[Collected data entries]
********************

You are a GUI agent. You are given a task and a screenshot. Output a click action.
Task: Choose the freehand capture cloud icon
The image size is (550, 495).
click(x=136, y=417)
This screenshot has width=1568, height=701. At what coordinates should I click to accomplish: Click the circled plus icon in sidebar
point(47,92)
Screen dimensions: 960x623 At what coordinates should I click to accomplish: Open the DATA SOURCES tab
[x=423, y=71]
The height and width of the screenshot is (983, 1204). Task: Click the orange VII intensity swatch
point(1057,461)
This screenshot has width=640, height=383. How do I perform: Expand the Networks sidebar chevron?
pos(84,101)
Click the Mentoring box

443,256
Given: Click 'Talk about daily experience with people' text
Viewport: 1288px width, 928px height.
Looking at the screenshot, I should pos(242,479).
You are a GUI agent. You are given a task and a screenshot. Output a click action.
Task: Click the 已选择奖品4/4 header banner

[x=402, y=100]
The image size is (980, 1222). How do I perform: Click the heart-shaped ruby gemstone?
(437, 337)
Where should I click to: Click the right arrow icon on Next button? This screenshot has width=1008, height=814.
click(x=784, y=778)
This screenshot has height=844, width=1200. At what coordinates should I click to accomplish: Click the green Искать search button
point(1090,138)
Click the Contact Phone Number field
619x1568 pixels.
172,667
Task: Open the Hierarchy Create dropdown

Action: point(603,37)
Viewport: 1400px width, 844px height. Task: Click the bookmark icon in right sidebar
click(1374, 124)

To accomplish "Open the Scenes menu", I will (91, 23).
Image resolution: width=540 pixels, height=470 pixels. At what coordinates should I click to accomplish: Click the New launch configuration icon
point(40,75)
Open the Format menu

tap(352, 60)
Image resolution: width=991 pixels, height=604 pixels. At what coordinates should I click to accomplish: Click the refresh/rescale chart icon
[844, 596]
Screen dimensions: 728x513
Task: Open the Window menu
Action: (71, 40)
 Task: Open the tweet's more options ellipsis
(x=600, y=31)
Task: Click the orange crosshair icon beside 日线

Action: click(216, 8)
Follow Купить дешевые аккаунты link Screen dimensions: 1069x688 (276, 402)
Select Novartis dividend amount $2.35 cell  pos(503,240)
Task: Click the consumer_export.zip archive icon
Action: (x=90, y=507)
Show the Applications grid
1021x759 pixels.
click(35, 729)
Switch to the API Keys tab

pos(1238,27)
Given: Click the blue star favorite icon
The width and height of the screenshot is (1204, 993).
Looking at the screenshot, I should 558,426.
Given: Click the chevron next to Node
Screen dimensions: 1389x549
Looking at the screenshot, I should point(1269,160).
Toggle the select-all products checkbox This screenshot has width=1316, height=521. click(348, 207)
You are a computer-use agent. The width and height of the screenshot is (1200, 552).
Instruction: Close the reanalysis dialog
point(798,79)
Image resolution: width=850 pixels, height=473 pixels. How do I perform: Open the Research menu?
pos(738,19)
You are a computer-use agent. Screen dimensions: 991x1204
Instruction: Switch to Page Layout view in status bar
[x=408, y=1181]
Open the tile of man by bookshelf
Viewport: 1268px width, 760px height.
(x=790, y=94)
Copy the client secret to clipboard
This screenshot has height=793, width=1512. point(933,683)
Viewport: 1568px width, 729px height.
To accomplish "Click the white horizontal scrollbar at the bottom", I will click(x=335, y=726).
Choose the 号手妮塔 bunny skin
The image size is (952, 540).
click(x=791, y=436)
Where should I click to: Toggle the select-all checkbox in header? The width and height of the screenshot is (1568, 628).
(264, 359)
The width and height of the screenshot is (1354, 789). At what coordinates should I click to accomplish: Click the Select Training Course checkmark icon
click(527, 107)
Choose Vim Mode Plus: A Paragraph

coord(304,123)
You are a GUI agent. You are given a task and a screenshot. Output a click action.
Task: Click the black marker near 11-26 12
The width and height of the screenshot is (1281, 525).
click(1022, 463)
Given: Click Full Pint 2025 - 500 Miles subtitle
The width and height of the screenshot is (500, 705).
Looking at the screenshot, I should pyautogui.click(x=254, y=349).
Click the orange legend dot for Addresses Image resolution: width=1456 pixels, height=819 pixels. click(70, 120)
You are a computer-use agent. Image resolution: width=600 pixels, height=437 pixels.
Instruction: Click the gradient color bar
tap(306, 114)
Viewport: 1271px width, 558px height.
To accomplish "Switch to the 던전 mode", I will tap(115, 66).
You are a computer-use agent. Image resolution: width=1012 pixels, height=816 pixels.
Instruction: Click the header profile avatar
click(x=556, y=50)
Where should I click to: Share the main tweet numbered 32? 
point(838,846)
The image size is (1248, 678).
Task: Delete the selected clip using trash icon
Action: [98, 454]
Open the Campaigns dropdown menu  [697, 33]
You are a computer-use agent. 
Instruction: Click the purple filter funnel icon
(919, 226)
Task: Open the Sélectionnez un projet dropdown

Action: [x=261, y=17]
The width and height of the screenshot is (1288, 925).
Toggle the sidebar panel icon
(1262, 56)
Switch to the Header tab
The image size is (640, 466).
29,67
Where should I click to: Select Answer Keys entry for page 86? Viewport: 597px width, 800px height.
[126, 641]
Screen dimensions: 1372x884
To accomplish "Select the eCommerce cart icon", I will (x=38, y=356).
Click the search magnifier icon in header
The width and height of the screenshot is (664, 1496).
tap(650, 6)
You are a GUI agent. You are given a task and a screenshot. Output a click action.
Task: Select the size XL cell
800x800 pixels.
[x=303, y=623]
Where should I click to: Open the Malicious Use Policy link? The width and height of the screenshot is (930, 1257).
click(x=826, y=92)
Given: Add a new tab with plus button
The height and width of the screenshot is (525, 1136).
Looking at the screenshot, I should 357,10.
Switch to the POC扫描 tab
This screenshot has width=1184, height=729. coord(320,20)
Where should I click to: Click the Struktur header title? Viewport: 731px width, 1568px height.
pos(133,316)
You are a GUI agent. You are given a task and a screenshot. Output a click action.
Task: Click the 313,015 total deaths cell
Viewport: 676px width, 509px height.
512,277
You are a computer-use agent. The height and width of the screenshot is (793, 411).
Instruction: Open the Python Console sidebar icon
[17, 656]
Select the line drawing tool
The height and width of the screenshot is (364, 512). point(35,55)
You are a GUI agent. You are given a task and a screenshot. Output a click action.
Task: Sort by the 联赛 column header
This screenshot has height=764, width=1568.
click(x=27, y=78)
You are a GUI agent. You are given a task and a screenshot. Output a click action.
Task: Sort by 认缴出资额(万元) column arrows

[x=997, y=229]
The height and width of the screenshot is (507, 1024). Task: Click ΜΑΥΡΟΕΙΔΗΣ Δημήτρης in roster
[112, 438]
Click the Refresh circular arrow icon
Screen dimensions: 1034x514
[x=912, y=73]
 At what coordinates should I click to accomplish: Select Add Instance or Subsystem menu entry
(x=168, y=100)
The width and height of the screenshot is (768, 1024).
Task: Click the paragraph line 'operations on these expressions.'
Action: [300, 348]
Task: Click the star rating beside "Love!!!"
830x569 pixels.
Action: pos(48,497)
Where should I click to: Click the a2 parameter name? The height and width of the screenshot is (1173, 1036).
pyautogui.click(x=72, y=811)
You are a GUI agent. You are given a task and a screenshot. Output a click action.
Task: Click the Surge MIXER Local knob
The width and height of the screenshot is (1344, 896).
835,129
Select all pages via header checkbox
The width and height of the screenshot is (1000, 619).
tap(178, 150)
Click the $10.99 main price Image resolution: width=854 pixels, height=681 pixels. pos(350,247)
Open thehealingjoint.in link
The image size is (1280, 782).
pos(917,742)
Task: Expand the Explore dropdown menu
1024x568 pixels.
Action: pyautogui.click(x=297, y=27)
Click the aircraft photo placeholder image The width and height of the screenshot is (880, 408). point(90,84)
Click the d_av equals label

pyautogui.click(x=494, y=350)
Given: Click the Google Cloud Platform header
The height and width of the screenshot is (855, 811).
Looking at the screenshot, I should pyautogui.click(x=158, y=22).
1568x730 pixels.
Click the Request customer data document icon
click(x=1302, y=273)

********************

_WHAT IS BEING ASKED_
Among the records above, extract exactly the lines from the line with "Viewport: 1568px width, 729px height." to the line with "The width and height of the screenshot is (1288, 925).", both lines included, and leave out the rest.

_ANSWER SECTION_
Viewport: 1568px width, 729px height.
To accomplish "Click the white horizontal scrollbar at the bottom", I will click(x=335, y=726).
Choose the 号手妮塔 bunny skin
The image size is (952, 540).
click(x=791, y=436)
Where should I click to: Toggle the select-all checkbox in header? The width and height of the screenshot is (1568, 628).
(264, 359)
The width and height of the screenshot is (1354, 789). At what coordinates should I click to accomplish: Click the Select Training Course checkmark icon
click(527, 107)
Choose Vim Mode Plus: A Paragraph

coord(304,123)
You are a GUI agent. You are given a task and a screenshot. Output a click action.
Task: Click the black marker near 11-26 12
The width and height of the screenshot is (1281, 525).
click(1022, 463)
Given: Click Full Pint 2025 - 500 Miles subtitle
The width and height of the screenshot is (500, 705).
Looking at the screenshot, I should pyautogui.click(x=254, y=349).
Click the orange legend dot for Addresses Image resolution: width=1456 pixels, height=819 pixels. click(70, 120)
You are a computer-use agent. Image resolution: width=600 pixels, height=437 pixels.
Instruction: Click the gradient color bar
tap(306, 114)
Viewport: 1271px width, 558px height.
To accomplish "Switch to the 던전 mode", I will tap(115, 66).
You are a computer-use agent. Image resolution: width=1012 pixels, height=816 pixels.
Instruction: Click the header profile avatar
click(x=556, y=50)
Where should I click to: Share the main tweet numbered 32? 
point(838,846)
The image size is (1248, 678).
Task: Delete the selected clip using trash icon
Action: [98, 454]
Open the Campaigns dropdown menu  [697, 33]
You are a computer-use agent. 
Instruction: Click the purple filter funnel icon
(919, 226)
Task: Open the Sélectionnez un projet dropdown

Action: [x=261, y=17]
The width and height of the screenshot is (1288, 925).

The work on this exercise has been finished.